Ночь была прохладная. Только-что распускались листья. Во время остановок на маленьких станциях слышно было пение соловья.
Снова настало утро. День мы всецело были под впечатлением большевистской России весны 1918 года. На станциях нас окружали красноармейцы, обыватели, расспрашивали, откуда едем, как обстоят дела с германской революцией и т. д. Жаловались на нужду, но когда мы стали повествовать про германскую брюкву и гнилую рыбу, хлеб с опилками, — вытаращивали глаза и молча отходили. Бывали случаи, когда к нам подбирались лица с целями контрреволюционной агитации, но, получив от нас должный отпор, уходили, как ошпаренные. В эти дни каждый из военнопленных нашего эшелона был большевистским агитатором…

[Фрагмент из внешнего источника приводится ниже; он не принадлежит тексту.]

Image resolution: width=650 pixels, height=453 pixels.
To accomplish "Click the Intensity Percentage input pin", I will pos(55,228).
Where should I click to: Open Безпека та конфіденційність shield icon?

На второй день, рано утром, приехали в Петроград. Наш эшелон загнали в тупик и заявили, что приемный пункт Красного Креста нас сможет принять только к 11—12-ти часам.
Не знаю, когда еще так медленно тянулось время. С величайшим нетерпением ждали, когда нас придвинут к приемному пункту.
Наконец, к эшелону прицепили паровоз, и мы двинулись к приемному пункту. Эшелон еле-еле двигался, когда стали под’езжать к перрону. На перроне военный оркестр играл «Интернационал»…
Такой встречи мы и не ждали. И когда нас после бани повели в столовую, где на столе для каждого был поставлен маленький кусочек черного хлеба с кружкой чаю, мы все, как один, плакали от радости, как дети.
Встречали, ведь, нас чем могли.
Много времени минуло уже с тех пор, но в ушах все еще звучат приветственные слова представителя Петроградского Совета, тов. Носова: «Не пеняйте на нашу бедность, но гордитесь своей страной — бедной и нищей, но отныне свободной страной Советов. Умрем за Советы! Да здравствует власть Советов!»